Perhaps these two instances were on Thirimanne’s mind when it came to the debacle at Old Trafford. With Dilshan already back in the pavilion, Sri Lanka needed to consolidate the 2nd wicket. What was noticeable for the first two matches, his wicket had fallen after (but not necessarily as a result of) he had gotten too far across his stumps. On this occasion, Anderson had started to get on top of him again; moving the ball away from him regularly. As a result, it was perhaps understandable that after playing the ball through square for a four off Gurney, Thirimanne decided to give himself space against Anderson and attempt to do the same. Anderson might have noticed him moving away and banged it in short and, with the ball hitting the seam and moving away, Thirimanne could not get enough on the ball to work it away, top-edging it to the wicket-keeper.
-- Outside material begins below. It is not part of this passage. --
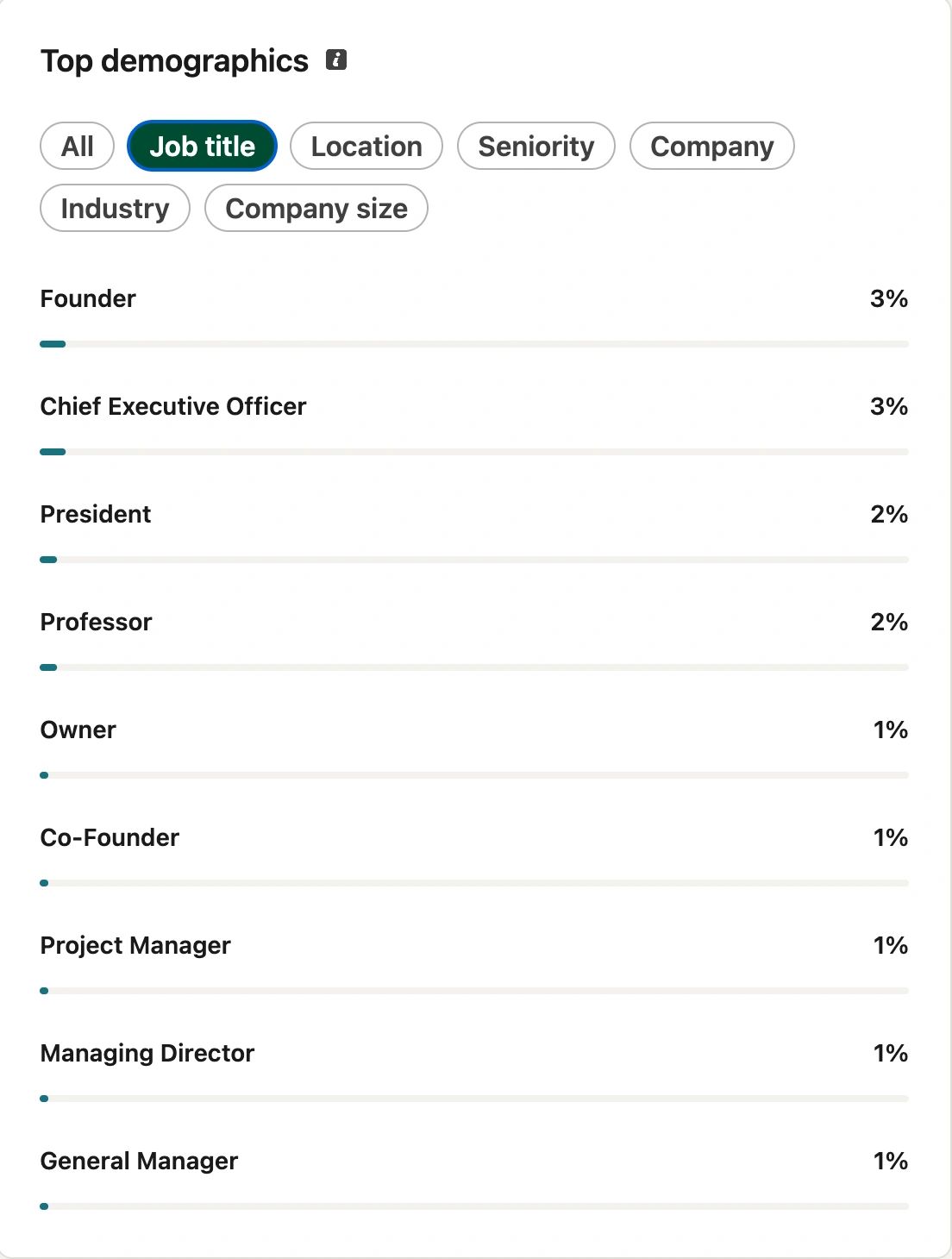The image size is (952, 1259).
Task: Click the Founder row label
Action: pos(88,298)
Things might not get any better for Thirimanne at Lord’s either. The weather in the south-east has been overcast to rainy of late and should things remains the same for the 4th ODI, the ball will move about. Not to mention the slope. Depending on which end Anderson bowls at, he could be sliding the ball down the slope and away from the left-hander, or using the slope to hold it’s line, in which case if Thirimanne has got too far across his stumps, he and any left-hander that follows suit will be sitting ducks. Perhaps it needs someone with less finesse to deal with the threat of England’s new-ball attack, which could mean Kusal Perera back in his usual slot, in which case Thirimanne would certainly be dropped as another specialist batsman cannot be accommodated down the order in place of an all-rounder.

The question remains as to whether the horrific innings in Manchester will jolt the management in to making a change to the lineup. England didn’t panic after their own shambolic turn in Durham and ended up coming back stronger. I doubt whether Sri Lanka will do the same. Should they keep him in the lineup they run the risk of him being completely shot for the Test series where his encounters will James Anderson and Chris Jordan won’t be limited to just a few overs in the power-plays plus he’ll have to contend with the returning Stuart Broad as well.

Should he find himself in the team though, there is perhaps not a lot that Thirimanne could do much differently. Two out of his three dismissals have been excellent deliveries. The batting power-play should be disregarded for the wicket-inducing charlatan that it is. He cake a leg/middle-leg stump guard and simply play for his stumps for the opening 5 overs. There is always the possibility that he will spend too much effort in not falling victim to James Anderson that it might be Jordan or Gurney that claim his wicket – such is the strength in England’s new seam attack in ODIs these days. A seam attack that has really hit it’s straps in seaming conditions and, especially at Lord’s where the bowlers will find some assistance but there are runs to be had if the batsmen simply apply a bit of common sense to their batting (which sort of counts against Kusal Perera’s inclusion).